Recorded information:
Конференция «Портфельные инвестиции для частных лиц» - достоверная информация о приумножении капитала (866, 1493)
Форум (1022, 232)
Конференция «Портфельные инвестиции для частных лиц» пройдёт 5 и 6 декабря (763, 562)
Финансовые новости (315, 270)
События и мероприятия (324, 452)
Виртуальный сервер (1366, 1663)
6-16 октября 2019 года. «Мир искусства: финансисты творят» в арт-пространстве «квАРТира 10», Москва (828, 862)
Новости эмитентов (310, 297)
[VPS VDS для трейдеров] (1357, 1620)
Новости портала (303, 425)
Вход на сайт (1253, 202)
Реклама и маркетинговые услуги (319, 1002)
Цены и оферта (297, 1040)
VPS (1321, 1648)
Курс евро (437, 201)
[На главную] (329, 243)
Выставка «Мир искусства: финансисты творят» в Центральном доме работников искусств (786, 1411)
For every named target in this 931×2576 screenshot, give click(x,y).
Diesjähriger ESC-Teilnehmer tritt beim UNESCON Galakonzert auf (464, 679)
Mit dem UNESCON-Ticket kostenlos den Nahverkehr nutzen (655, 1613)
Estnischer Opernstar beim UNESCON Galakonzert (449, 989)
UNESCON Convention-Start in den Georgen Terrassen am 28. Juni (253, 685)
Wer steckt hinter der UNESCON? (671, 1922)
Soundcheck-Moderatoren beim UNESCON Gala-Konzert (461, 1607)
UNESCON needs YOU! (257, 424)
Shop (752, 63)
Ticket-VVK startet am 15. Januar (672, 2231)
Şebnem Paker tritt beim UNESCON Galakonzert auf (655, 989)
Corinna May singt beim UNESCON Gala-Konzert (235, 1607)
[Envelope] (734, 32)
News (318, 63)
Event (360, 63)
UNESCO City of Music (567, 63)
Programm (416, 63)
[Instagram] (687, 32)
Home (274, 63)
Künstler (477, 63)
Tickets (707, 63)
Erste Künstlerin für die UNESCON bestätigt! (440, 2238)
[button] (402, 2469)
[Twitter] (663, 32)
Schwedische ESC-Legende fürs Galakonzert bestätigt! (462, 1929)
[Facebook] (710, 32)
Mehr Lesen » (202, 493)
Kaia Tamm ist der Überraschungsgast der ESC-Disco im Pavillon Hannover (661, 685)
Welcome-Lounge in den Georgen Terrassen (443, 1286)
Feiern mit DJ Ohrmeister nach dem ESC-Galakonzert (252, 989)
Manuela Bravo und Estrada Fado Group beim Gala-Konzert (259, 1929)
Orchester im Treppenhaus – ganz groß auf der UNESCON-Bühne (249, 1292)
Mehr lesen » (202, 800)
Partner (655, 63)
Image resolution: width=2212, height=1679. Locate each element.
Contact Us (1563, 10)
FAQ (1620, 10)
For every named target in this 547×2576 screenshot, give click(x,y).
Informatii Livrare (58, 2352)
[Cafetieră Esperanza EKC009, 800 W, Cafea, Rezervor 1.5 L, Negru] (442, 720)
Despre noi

Exercise: All of the material above should be printed again exactly as it is.

Response area:
Конференция «Портфельные инвестиции для частных лиц» - достоверная информация о приумножении капитала (866, 1493)
Форум (1022, 232)
Конференция «Портфельные инвестиции для частных лиц» пройдёт 5 и 6 декабря (763, 562)
Финансовые новости (315, 270)
События и мероприятия (324, 452)
Виртуальный сервер (1366, 1663)
6-16 октября 2019 года. «Мир искусства: финансисты творят» в арт-пространстве «квАРТира 10», Москва (828, 862)
Новости эмитентов (310, 297)
[VPS VDS для трейдеров] (1357, 1620)
Новости портала (303, 425)
Вход на сайт (1253, 202)
Реклама и маркетинговые услуги (319, 1002)
Цены и оферта (297, 1040)
VPS (1321, 1648)
Курс евро (437, 201)
[На главную] (329, 243)
Выставка «Мир искусства: финансисты творят» в Центральном доме работников искусств (786, 1411)
For every named target in this 931×2576 screenshot, give click(x,y).
Diesjähriger ESC-Teilnehmer tritt beim UNESCON Galakonzert auf (464, 679)
Mit dem UNESCON-Ticket kostenlos den Nahverkehr nutzen (655, 1613)
Estnischer Opernstar beim UNESCON Galakonzert (449, 989)
UNESCON Convention-Start in den Georgen Terrassen am 28. Juni (253, 685)
Wer steckt hinter der UNESCON? (671, 1922)
Soundcheck-Moderatoren beim UNESCON Gala-Konzert (461, 1607)
UNESCON needs YOU! (257, 424)
Shop (752, 63)
Ticket-VVK startet am 15. Januar (672, 2231)
Şebnem Paker tritt beim UNESCON Galakonzert auf (655, 989)
Corinna May singt beim UNESCON Gala-Konzert (235, 1607)
[Envelope] (734, 32)
News (318, 63)
Event (360, 63)
UNESCO City of Music (567, 63)
Programm (416, 63)
[Instagram] (687, 32)
Home (274, 63)
Künstler (477, 63)
Tickets (707, 63)
Erste Künstlerin für die UNESCON bestätigt! (440, 2238)
[button] (402, 2469)
[Twitter] (663, 32)
Schwedische ESC-Legende fürs Galakonzert bestätigt! (462, 1929)
[Facebook] (710, 32)
Mehr Lesen » (202, 493)
Kaia Tamm ist der Überraschungsgast der ESC-Disco im Pavillon Hannover (661, 685)
Welcome-Lounge in den Georgen Terrassen (443, 1286)
Feiern mit DJ Ohrmeister nach dem ESC-Galakonzert (252, 989)
Manuela Bravo und Estrada Fado Group beim Gala-Konzert (259, 1929)
Orchester im Treppenhaus – ganz groß auf der UNESCON-Bühne (249, 1292)
Mehr lesen » (202, 800)
Partner (655, 63)
Image resolution: width=2212, height=1679. Locate each element.
Contact Us (1563, 10)
FAQ (1620, 10)
For every named target in this 547×2576 screenshot, give click(x,y).
Informatii Livrare (58, 2352)
[Cafetieră Esperanza EKC009, 800 W, Cafea, Rezervor 1.5 L, Negru] (442, 720)
Despre noi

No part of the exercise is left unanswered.